“Mümin, kardeşlerine karşı ululanmaya, ona güler yüz göstermemeye başladı mı, ondan ayrıldı demektir.”(Hz. Ali)
Ak Parti’de Yeni Dönem!..
Siyaset gündemini; ülkemizde Ak Parti, Ak Parti’de de Recep Tayyip Erdoğan belirliyor…Ak Parti’de kimin siyaset yapacağını, kimlerin hangi kademede nöbet tutacağını, kimlerin istirahata çekileceğini bugüne kadar adeta Erdoğan belirledi. Her ne kadar istişareler yapılmış olsa da son söz, nihai karar ona bırakıldı..Haliyle kimin milletvekili olacağı, kimin belediye başkanı olacağı, kimin cumhurbaşkanı olacağı ve nihayet kimin başbakan olacağı onun iradesiyle şekillendi!Yeni dönem; zor ve zorlu dönem!..28 Ağustos’tan sonra yeni bir dönem başlıyor…

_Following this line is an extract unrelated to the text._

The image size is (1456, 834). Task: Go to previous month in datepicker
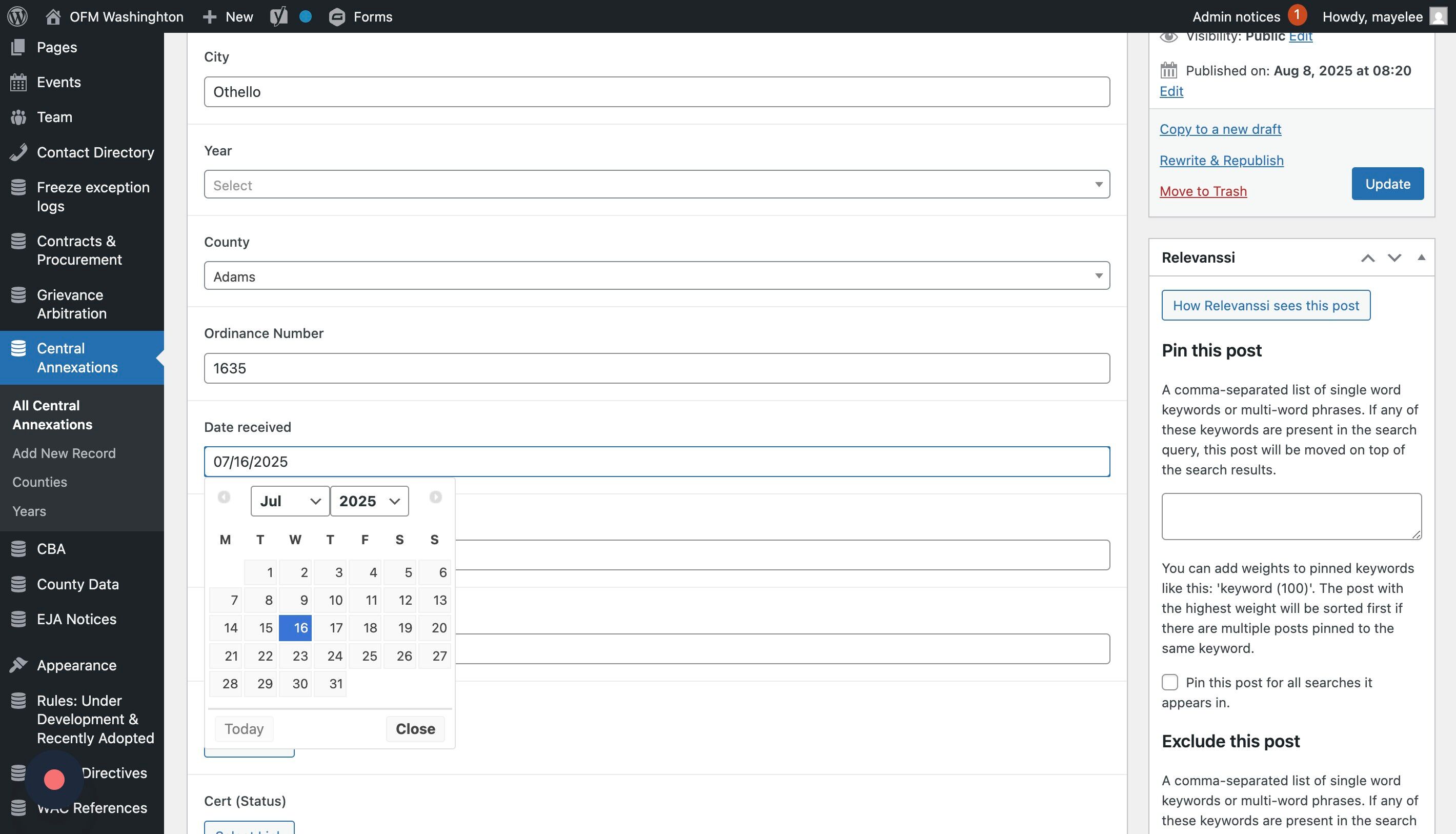pyautogui.click(x=224, y=497)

Bugüne kadar partide en etkili ve belirleyici olan Tayyip Erdoğan, acaba cumhurbaşkanı sıfatıyla bundan böyle ne kadar partide etkili olabilecek? Veya önceki kadar etkili olabilecek mi?..
Dün, 7 yıl önce, “kardeşim” denilerek cumhurbaşkanlığa seçtirilen, partinin (A) takımının aslarında ve kurucularından Abdullah Gül’ün, bugün partiye dönüşünün önünün kesilmeye çalışıldığı görülüyor. Bu tavır acaba Ak Parti’yi nasıl etkileyecektir?..
Bugüne kadar Ak Parti’ye Erdoğan’ın şahsından dolayı, Erdoğan sevgisiyle rey veren geniş kitle, acaba bundan böyle Davutoğlu’na aynı desteği verebilecek mi?..
Ak Parti’de 3 dönem kriterine takılıp tekrar seçilemeyecek 70 civarındaki milletvekillerinden acaba küfran-ı nimette bulunan çıkacak mıdır?..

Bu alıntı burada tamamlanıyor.